## DIRECTIONS
The expected output is the line holding "[Opens a widget" plus every line after it through the end of the listing, copied exactly.

-- Opening Marker --

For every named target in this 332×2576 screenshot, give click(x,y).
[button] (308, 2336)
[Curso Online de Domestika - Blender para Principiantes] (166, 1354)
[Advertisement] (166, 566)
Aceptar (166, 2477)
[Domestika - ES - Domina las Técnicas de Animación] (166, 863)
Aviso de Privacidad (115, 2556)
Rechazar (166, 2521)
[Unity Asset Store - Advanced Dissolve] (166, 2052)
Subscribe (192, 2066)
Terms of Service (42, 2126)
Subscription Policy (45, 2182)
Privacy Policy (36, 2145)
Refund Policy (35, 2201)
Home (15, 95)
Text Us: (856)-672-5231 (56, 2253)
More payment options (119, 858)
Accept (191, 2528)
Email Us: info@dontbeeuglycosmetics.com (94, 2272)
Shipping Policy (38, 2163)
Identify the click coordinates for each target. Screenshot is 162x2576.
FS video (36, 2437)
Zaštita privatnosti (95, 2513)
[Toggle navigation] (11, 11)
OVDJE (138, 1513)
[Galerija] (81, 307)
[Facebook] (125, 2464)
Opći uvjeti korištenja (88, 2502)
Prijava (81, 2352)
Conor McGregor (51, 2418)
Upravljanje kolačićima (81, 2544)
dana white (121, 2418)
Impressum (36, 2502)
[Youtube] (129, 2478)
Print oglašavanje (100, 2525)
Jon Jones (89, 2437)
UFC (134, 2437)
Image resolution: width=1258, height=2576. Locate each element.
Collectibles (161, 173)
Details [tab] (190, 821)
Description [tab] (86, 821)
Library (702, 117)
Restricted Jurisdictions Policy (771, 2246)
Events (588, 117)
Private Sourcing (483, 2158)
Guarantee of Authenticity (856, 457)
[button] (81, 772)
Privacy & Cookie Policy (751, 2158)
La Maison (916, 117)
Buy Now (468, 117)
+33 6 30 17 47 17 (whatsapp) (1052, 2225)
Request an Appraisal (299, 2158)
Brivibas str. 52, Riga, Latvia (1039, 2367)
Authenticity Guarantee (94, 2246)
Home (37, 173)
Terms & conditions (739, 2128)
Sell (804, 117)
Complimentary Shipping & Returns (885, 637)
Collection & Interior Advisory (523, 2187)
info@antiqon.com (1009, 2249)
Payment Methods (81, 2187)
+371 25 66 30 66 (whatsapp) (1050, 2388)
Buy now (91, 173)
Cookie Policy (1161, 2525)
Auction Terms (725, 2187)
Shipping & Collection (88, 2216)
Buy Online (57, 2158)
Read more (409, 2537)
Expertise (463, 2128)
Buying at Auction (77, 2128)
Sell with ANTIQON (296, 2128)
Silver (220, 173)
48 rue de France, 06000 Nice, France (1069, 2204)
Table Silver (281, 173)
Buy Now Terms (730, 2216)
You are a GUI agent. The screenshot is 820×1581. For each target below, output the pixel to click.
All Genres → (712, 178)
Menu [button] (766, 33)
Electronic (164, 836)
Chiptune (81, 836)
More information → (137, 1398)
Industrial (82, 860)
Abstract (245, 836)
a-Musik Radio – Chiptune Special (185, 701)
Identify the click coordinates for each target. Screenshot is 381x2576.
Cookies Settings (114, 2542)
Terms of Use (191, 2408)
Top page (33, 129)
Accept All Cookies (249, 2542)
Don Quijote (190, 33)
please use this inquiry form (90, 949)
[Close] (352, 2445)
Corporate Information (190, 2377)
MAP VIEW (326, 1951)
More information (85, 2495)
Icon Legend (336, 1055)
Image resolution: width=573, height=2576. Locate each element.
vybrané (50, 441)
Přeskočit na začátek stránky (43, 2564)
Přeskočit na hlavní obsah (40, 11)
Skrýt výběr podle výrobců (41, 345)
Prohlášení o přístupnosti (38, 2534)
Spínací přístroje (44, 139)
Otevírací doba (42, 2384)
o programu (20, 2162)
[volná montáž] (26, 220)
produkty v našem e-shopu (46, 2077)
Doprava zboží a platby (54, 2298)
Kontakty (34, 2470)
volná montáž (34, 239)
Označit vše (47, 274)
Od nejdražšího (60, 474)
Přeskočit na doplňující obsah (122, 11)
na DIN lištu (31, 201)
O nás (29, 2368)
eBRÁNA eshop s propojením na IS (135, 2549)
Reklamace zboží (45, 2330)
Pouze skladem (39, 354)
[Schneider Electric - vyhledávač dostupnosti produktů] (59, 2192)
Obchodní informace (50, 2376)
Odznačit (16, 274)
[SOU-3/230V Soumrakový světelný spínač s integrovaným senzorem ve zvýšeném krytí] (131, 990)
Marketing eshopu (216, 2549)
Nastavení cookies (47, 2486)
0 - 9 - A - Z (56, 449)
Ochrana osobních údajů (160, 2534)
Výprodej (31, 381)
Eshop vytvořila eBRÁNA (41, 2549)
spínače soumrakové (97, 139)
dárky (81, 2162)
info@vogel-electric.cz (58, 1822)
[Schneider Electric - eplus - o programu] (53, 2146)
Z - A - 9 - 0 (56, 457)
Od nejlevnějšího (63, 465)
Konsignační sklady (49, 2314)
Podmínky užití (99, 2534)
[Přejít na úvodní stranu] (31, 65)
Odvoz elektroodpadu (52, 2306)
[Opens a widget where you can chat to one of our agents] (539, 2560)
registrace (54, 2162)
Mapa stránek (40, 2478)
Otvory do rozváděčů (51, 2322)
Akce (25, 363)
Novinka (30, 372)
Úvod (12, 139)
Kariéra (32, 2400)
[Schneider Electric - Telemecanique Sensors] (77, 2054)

-- Closing Marker --

## RESPONSE TO THE EXERCISE
[Opens a widget where you can chat to one of our agents] (539, 2560)
registrace (54, 2162)
Mapa stránek (40, 2478)
Otvory do rozváděčů (51, 2322)
Akce (25, 363)
Novinka (30, 372)
Úvod (12, 139)
Kariéra (32, 2400)
[Schneider Electric - Telemecanique Sensors] (77, 2054)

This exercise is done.